5 reasons why you should visit Nafplio
This little coastal gem in the Peloponnese was Greece’s first capital. Its stunning architecture, layered history, cultural outposts and its laidback vibe make Nafplio the perfect getaway destination.
Ethel Dioulambaka suggests five compelling reasons to visit.
#01. IT IS CONSIDERED TO BE ONE OF THE MOST ROMANTIC CITIES IN GREECE
With bougainvillaeas cascading down its medieval castles, Byzantine churches, Turkish fountains and mosques and stately neoclassical buildings, Nafplio marries old-world charm with stunning architecture. Get lost in its maze of narrow streets and alleys. Trust us, this little town has plenty of hidden corners all more photogenic than the next, and it is not surprising that it is considered one of the prettiest and most romantic destinations in Greece.
#02. IT IS THE PERFECT BASE TO EXPLORE THE SURROUNDING SIGHTS
Just two hours away from Athens, Nafplio is also conveniently located near a plethora of ancient sites and cities worth exploring. For anyone wanting to explore the Peloponnese, Nafplio is the best base to explore the region. If you love wine, for example, you will love the fact that Nafplio is near the Nemea region and its famed wineries. The archaeological sites of Ancient Tyrins and Mycenae, home of King Agamemnon, as well as Epidaurus and its stunning ancient theatre and even Corinth are all a quick drive away, making it a great central point to venture from.
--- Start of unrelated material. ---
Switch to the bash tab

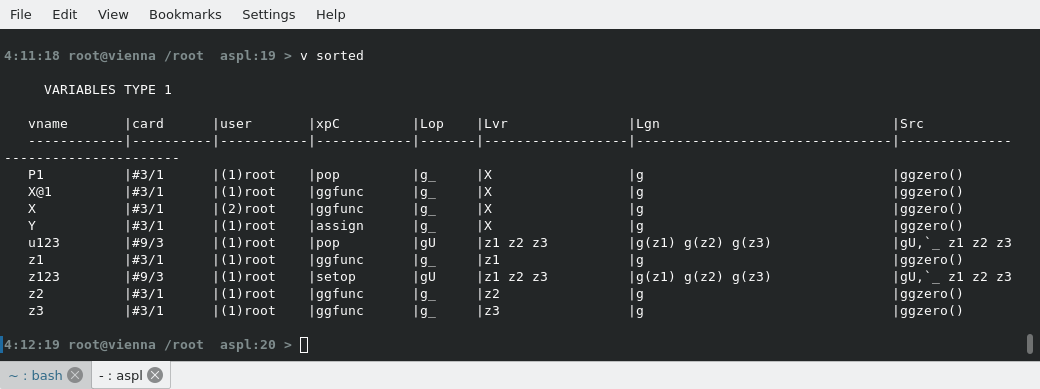click(35, 376)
#03. IT WAS THE FIRST CAPITAL OF THE NEWLY ESTABLISHED GREEK STATE
Did you know that Athens wasn’t always the capital of Greece? In fact, after the Greek War of Independence, which ended more than 400 years of Ottoman occupation, Nafplio served as the capital of the First Hellenic Republic and the Kingdom of Greece from roughly 1822 to 1834. Indeed, during the war, Nafplio was an important Ottoman stronghold, It finally surrendered and thanks to the impressive fortifications still standing today, it became the home of the provisional government, when the independence of the country was recognized in 1828. Though the city was only made officially the capital of Greece in 1829, it remained so until the establishment of the new Kingdom of Greece in 1832, which was established at the Convention of London by the Great Powers and headed by King Otto, a Bavarian prince. The King later decided to transfer the capital to Athens, in 1834.
#04. IT HAS IT ALL
Nafplio has it all indeed. While being perfect for walks, it is extremely bike-friendly and many hotels offer bike rentals for cheap. Besides its castles and churches, there are also interesting sightseeing opportunities in Nafplio, including the Archaeological Museum of Nafplio, the War Museum, housed in the buildings of the first military academy, and the Komboloi Museum, where one can learn all about worry beads. The Fougaro cultural centre, located 3 kilometres outside of town, is also a great stop for an art exhibition or a jazz concert before enjoying a delicious dinner at the on-site restaurant. Nafplio is also home to traditional tavernas to modern eateries serving Greek cuisine with a modern twist. Don’t miss the chance to stop by the Antica Gelateria di Roma to end your day on a high and sweet note. If you visit Nafplio during the summer, don’t forget your swimming gear! There are several beaches nearby, including the most popular one, Arvanitia, a pebbly beach easily accessible by foot via a paved promenade. Karathonas, Kiveri and Nea Kios are all nearby beaches within a 20 to 30-minute drive. So, seriously, what are you waiting for?
#05. ITS LAYERS OF RICH HISTORY
Nafplio also boasts a rich past since it was first inhabited during Classical Antiquity. The walls of Acronauplia, which still stand to this day above the modern city, are a perfect testimonial to this. Up until the 13th century, this ancient part of town was inhabited, The city was later fortified by the Franks. Under Venetian rule, from 1388, the lower city expanded and the water castle (the Bourtzi) on the islet of Agios Theodoris was built. Around 1685, the Venetians retook the city from the hands of the Ottomans and constructed the Palamidi fortress to strengthen the new capital of the Venetian Kingdom of the Morea. But the city fell back into the hands of the Turks in 1715, until it was captured by the Greek forces led by Staikos Staikopoulos in November 1822. And the rest is history as they say.